[Extracted entries — start]

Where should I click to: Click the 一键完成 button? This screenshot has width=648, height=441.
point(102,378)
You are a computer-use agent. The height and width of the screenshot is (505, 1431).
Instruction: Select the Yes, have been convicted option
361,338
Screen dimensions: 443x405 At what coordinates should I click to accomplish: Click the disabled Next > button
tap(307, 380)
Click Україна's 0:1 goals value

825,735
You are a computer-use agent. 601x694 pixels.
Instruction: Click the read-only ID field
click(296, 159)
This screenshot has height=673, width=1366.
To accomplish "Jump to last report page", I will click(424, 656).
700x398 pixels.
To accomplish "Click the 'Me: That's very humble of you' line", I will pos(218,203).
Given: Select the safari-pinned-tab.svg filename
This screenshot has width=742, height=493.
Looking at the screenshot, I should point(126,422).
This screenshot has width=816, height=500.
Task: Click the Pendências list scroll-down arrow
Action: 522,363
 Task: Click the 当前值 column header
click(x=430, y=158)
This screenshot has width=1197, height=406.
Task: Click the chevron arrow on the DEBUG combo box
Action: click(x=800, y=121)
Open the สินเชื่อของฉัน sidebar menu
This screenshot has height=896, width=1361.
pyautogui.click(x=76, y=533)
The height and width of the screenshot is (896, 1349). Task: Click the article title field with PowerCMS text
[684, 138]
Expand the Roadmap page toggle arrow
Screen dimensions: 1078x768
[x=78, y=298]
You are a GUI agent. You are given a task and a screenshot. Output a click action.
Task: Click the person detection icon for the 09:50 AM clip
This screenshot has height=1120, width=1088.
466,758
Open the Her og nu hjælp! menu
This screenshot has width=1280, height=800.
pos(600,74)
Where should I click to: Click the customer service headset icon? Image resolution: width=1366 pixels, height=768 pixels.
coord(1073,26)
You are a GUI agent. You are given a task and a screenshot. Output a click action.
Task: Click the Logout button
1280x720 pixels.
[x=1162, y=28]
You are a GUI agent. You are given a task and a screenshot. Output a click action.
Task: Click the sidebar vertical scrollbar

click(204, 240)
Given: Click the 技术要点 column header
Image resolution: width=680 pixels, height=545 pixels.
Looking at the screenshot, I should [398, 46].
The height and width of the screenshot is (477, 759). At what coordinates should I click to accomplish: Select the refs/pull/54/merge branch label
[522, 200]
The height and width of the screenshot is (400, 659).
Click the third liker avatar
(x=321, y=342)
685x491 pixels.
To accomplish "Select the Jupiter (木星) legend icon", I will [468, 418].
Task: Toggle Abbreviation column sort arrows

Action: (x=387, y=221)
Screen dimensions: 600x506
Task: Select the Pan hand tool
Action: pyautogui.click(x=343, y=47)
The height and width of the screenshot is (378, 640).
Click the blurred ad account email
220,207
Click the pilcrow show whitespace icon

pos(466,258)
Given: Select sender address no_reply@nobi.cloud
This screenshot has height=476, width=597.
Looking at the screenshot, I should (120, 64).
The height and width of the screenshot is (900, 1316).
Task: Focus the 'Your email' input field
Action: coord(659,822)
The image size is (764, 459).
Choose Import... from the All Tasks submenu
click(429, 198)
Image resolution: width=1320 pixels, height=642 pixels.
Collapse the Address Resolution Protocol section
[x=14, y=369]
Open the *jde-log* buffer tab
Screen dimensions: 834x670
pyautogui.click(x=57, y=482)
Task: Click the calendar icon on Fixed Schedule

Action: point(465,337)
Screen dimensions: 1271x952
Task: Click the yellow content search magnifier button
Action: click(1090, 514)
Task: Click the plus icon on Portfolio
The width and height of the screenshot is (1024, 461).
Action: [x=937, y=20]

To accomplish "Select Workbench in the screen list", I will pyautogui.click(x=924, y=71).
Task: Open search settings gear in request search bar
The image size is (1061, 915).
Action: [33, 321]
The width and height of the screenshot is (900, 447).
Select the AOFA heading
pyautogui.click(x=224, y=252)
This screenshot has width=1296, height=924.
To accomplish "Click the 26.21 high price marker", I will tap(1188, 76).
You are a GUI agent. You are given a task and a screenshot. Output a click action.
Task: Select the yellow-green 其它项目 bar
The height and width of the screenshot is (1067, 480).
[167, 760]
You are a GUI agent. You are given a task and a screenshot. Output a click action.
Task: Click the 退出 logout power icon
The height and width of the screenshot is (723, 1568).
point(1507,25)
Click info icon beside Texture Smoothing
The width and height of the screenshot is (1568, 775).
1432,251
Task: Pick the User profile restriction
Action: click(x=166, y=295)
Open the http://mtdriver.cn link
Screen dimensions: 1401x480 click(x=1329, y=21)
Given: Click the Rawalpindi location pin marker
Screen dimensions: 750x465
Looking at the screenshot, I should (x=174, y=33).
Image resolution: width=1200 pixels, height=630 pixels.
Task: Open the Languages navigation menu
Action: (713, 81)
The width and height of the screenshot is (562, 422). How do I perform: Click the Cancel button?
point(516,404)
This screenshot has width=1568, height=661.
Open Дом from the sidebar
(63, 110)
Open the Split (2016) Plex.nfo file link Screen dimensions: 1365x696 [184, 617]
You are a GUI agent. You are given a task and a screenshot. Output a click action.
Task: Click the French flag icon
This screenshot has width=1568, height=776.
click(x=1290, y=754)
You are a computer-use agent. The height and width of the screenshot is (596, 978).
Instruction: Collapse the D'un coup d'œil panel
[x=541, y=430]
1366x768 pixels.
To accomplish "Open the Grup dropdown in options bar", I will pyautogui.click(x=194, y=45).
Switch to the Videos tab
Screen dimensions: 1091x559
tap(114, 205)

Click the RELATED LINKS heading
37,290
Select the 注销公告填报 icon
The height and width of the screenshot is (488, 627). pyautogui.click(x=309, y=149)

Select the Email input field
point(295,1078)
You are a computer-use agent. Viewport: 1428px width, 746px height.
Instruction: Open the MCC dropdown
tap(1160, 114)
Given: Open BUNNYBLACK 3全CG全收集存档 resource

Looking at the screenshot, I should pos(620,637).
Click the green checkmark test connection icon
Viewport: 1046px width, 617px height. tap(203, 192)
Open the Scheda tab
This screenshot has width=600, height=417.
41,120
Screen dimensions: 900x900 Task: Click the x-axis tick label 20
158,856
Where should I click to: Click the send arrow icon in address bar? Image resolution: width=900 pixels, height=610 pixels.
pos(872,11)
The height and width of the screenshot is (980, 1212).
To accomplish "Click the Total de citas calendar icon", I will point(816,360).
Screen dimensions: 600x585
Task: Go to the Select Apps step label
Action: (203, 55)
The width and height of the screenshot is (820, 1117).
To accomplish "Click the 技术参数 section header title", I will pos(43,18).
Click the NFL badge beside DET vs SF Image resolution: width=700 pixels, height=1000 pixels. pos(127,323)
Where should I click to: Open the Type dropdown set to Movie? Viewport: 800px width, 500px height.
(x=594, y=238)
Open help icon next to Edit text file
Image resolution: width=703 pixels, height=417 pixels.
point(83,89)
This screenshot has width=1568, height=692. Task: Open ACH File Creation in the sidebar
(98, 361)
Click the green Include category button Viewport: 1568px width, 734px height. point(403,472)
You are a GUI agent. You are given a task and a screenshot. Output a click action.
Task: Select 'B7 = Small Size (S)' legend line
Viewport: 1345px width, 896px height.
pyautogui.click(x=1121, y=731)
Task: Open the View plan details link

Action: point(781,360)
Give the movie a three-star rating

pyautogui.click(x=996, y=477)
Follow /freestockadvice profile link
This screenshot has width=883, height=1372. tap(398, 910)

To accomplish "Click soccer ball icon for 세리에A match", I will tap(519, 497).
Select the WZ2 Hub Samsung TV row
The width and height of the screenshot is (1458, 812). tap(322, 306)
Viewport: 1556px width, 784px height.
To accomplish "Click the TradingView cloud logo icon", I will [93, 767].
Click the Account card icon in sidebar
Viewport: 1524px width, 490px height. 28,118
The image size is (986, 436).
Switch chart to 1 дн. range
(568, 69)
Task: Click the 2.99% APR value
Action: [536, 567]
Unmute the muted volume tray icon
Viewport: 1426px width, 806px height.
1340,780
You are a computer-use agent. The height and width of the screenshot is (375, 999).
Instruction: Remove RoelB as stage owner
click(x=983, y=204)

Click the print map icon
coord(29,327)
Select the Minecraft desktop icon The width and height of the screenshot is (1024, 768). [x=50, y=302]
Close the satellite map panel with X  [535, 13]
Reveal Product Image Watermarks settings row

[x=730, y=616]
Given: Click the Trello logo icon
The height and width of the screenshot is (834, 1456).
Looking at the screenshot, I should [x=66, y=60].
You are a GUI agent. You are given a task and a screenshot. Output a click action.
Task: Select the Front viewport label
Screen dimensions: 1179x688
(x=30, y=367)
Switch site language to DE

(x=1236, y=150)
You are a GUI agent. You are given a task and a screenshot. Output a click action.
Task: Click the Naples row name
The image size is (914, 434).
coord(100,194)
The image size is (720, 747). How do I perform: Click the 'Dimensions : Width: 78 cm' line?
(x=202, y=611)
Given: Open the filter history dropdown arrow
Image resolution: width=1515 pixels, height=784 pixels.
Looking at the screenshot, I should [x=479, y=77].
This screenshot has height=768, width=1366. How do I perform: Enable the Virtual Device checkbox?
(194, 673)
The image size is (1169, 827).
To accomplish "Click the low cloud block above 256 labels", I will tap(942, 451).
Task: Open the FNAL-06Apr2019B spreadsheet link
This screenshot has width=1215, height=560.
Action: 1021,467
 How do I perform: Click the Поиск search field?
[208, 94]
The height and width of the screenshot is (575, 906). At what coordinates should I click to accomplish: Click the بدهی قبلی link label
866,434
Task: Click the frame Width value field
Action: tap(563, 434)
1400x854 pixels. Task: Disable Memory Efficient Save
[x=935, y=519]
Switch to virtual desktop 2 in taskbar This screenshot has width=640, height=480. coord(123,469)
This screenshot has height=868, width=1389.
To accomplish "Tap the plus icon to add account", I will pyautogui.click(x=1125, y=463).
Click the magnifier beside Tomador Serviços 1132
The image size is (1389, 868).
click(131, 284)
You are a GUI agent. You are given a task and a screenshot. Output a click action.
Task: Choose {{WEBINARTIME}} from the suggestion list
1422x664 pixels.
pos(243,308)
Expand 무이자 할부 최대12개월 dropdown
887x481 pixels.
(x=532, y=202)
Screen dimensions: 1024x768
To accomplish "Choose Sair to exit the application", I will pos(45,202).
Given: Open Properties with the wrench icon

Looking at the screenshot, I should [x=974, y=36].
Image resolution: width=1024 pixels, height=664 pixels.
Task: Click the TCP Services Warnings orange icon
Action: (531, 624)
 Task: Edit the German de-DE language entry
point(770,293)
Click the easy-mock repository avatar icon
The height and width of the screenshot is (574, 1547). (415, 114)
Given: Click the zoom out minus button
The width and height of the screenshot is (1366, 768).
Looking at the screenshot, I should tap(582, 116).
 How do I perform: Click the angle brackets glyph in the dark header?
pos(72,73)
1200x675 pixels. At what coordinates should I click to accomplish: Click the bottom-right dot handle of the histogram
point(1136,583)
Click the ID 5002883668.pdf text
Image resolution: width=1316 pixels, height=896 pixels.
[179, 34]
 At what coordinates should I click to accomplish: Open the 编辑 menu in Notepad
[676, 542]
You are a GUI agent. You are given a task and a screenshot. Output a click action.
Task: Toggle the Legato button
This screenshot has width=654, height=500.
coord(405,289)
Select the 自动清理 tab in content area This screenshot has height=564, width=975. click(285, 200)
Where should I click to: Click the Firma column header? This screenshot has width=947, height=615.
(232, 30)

[Extracted entries — finish]

* What to do:
Tally the lines of the records that contain the word "computer" and state the total alone.

* Reply to the exercise:
5